- _Work instruction_:
Set down the listing below verbatim, but only from its first line through the line containing "Task: Click the 行政审批 edit icon".

- _Provided data_:
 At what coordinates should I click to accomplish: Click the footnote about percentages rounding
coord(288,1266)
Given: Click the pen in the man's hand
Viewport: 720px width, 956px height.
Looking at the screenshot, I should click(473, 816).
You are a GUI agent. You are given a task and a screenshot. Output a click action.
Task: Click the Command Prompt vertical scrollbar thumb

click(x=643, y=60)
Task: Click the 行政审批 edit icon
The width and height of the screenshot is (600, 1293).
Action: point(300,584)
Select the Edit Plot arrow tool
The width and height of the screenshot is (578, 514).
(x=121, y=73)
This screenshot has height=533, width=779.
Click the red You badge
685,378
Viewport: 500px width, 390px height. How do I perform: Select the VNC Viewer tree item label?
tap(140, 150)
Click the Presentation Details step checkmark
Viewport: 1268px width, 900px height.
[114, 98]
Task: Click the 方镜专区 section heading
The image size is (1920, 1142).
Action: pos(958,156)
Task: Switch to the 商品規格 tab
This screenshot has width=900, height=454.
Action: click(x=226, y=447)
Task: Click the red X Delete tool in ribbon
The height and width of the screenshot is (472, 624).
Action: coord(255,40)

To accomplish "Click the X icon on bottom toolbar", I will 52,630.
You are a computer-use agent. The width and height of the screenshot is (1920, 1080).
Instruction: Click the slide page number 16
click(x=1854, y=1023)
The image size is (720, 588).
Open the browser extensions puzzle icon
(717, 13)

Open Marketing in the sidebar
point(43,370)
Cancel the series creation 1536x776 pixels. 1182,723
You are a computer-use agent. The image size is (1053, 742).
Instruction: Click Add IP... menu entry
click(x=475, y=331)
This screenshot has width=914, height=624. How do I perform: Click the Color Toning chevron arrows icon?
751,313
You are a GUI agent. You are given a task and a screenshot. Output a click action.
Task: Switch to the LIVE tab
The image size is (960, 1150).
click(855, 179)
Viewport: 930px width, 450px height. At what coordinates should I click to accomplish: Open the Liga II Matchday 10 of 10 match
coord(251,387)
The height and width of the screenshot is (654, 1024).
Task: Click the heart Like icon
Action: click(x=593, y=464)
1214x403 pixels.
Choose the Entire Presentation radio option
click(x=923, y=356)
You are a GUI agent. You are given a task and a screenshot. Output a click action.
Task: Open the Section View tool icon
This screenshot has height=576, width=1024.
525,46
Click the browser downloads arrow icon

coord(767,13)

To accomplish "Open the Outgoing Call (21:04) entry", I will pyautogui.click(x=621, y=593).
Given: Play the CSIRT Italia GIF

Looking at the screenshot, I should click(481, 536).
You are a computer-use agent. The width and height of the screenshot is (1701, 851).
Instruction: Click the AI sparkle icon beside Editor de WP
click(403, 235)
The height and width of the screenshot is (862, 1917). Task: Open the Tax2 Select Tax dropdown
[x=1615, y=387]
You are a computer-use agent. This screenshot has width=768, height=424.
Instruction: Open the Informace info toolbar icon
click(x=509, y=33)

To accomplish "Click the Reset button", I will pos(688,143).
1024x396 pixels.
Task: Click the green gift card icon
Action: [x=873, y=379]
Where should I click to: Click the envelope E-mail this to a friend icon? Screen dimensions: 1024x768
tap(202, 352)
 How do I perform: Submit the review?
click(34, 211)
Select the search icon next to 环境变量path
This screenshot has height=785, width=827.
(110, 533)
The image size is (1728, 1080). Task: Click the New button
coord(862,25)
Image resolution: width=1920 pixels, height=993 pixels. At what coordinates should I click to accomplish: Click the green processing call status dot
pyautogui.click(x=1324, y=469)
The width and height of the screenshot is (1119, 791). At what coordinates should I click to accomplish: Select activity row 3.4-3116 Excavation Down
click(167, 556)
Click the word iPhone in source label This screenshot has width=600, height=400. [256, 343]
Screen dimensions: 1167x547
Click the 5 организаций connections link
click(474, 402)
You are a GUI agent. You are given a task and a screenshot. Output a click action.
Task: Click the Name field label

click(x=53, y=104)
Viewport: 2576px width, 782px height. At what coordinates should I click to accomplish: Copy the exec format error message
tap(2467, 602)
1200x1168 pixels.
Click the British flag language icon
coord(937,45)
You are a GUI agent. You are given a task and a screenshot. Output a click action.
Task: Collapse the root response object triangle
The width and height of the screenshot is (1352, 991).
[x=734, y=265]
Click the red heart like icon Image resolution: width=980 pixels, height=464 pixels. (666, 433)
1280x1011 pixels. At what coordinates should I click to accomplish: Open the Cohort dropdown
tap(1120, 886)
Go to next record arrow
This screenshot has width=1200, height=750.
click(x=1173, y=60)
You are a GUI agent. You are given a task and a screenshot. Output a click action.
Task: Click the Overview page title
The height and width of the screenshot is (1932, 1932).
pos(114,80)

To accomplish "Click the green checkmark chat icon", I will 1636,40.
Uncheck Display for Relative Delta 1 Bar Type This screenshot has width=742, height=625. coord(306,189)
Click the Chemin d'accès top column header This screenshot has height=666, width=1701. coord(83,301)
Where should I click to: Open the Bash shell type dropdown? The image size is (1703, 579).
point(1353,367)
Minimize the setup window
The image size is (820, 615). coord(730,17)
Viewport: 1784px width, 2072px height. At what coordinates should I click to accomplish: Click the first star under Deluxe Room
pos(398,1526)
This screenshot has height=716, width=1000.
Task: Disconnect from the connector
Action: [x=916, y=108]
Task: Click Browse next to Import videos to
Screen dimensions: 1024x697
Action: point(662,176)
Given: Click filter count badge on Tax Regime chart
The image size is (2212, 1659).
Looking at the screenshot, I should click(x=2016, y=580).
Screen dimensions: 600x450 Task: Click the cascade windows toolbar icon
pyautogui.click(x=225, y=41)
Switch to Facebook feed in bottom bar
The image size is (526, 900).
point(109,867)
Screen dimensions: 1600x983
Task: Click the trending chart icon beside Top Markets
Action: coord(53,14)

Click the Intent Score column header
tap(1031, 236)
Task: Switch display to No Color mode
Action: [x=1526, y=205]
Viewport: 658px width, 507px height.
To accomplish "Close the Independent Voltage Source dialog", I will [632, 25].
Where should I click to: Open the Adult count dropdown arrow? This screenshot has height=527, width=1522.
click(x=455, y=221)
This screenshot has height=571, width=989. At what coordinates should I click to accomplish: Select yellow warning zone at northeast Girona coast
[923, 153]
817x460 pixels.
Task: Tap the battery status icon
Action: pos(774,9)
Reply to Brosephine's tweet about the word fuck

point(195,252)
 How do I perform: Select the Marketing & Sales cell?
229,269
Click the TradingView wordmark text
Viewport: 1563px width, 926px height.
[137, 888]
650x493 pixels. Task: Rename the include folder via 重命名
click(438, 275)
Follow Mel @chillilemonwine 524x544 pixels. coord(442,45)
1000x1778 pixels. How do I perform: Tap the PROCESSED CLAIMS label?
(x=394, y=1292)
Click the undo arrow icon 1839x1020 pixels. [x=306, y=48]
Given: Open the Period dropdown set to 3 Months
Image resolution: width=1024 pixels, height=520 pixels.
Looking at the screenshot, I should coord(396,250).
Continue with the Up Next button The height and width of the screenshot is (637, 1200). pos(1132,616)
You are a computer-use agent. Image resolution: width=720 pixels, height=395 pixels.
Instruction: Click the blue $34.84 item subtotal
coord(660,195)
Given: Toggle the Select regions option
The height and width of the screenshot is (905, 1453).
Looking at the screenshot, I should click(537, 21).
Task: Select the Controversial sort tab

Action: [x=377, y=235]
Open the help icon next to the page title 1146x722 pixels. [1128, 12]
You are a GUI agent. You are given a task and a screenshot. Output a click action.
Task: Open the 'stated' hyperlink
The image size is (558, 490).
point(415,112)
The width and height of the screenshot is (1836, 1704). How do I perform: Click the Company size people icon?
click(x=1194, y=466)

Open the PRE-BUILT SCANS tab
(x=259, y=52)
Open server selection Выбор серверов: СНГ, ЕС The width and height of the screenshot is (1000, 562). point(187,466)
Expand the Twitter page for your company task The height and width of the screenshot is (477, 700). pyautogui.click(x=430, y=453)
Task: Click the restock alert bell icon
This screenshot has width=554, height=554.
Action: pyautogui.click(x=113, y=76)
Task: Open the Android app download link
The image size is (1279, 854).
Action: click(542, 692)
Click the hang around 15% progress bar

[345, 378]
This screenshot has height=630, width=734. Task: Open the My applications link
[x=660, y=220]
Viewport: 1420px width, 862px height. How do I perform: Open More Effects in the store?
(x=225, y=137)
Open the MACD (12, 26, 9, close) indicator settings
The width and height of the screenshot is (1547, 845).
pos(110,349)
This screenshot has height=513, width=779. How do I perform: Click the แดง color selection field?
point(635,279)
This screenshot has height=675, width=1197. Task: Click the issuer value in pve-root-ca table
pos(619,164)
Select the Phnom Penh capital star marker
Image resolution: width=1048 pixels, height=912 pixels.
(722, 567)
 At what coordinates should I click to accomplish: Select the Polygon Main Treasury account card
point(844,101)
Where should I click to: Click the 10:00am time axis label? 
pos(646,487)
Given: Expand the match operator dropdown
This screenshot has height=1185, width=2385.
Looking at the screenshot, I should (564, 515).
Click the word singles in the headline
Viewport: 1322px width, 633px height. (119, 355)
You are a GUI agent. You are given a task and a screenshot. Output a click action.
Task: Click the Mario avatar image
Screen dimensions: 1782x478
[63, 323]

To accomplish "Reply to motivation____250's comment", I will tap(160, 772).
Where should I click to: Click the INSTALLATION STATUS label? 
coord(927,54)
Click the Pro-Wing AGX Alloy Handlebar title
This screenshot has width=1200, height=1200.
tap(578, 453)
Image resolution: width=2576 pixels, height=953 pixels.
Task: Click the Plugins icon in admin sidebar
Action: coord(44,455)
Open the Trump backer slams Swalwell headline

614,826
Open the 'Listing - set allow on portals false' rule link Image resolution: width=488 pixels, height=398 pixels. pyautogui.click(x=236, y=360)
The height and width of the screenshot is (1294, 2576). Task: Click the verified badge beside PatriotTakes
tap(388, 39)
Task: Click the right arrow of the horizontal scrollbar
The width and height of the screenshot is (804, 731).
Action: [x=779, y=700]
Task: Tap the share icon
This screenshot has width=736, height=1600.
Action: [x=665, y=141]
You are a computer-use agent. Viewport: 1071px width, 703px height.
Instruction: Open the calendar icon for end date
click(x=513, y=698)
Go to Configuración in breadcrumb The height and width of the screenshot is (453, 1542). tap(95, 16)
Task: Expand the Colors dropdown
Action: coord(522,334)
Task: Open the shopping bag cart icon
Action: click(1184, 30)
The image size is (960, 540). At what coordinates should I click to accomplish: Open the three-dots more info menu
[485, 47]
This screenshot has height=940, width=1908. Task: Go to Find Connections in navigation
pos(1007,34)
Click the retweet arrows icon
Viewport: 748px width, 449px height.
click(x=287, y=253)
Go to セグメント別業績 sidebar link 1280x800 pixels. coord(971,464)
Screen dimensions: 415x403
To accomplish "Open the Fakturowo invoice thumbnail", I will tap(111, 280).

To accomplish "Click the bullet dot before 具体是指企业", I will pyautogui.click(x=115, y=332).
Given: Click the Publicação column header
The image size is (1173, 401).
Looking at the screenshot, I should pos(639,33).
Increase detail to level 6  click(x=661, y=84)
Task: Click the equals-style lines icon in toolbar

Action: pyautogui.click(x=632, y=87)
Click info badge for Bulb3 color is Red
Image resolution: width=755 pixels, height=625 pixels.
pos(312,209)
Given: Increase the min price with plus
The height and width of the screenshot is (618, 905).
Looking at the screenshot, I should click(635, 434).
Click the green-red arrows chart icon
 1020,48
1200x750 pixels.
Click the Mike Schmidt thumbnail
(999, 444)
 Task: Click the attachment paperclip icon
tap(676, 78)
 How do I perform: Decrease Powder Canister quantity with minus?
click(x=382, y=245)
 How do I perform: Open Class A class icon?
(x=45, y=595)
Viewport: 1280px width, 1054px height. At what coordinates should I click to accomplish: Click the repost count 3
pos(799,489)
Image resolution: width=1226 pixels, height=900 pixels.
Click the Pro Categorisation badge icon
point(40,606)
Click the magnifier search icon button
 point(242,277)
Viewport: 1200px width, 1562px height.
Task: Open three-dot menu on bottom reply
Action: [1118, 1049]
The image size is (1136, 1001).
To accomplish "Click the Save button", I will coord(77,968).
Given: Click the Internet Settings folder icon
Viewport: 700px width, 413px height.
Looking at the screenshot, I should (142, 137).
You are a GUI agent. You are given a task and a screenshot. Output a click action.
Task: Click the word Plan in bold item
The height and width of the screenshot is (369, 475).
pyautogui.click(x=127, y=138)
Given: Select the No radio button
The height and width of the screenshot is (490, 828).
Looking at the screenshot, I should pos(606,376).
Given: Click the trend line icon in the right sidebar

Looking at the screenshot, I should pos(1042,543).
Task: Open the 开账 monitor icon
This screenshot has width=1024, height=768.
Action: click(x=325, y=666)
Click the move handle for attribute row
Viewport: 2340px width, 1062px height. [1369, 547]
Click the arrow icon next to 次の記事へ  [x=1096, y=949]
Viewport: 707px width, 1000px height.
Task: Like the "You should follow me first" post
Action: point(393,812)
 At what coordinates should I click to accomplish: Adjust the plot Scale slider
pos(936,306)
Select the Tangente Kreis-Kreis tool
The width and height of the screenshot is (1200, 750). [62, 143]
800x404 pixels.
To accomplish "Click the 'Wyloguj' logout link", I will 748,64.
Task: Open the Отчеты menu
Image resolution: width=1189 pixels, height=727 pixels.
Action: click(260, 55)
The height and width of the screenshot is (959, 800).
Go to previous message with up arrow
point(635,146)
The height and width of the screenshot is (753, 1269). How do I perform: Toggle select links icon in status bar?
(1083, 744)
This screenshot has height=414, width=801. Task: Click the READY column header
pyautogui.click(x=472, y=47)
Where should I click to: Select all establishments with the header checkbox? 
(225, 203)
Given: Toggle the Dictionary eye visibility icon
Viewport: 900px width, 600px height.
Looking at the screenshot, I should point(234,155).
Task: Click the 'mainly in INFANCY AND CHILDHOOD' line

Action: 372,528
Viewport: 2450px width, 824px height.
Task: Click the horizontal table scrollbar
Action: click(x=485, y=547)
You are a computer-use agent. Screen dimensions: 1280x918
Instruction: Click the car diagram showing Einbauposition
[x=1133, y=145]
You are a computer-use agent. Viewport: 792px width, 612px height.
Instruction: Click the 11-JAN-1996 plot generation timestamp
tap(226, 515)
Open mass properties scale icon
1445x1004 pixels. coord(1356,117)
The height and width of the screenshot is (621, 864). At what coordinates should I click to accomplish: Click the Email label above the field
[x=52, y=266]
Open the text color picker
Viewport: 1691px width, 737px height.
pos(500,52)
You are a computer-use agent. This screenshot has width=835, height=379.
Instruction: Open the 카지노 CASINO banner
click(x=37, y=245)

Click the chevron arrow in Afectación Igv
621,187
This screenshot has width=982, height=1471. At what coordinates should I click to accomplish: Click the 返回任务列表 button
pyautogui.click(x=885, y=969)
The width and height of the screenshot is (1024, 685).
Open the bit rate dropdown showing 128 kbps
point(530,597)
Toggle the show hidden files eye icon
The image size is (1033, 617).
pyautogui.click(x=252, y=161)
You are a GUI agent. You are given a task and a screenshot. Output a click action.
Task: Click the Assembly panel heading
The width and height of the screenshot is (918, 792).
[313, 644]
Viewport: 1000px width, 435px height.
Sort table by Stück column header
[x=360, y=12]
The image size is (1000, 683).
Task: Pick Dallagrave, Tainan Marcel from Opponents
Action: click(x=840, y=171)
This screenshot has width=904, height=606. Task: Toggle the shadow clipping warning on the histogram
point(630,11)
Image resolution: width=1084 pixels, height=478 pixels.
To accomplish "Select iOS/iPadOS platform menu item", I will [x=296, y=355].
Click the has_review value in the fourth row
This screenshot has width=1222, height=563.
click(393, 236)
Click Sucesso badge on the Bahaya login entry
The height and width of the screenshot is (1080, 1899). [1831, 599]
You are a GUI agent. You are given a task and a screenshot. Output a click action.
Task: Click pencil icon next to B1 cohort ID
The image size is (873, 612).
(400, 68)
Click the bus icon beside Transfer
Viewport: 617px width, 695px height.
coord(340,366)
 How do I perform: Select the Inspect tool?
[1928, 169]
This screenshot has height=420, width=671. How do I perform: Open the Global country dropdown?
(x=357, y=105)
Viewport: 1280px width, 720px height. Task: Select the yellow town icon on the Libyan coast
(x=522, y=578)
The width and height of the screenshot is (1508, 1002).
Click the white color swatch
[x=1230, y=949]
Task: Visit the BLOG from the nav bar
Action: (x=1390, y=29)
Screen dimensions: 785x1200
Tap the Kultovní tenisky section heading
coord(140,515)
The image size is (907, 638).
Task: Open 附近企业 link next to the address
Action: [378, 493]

- _Output of the exercise_:
 At what coordinates should I click to accomplish: Click the footnote about percentages rounding
coord(288,1266)
Given: Click the pen in the man's hand
Viewport: 720px width, 956px height.
Looking at the screenshot, I should click(473, 816).
You are a GUI agent. You are given a task and a screenshot. Output a click action.
Task: Click the Command Prompt vertical scrollbar thumb

click(x=643, y=60)
Task: Click the 行政审批 edit icon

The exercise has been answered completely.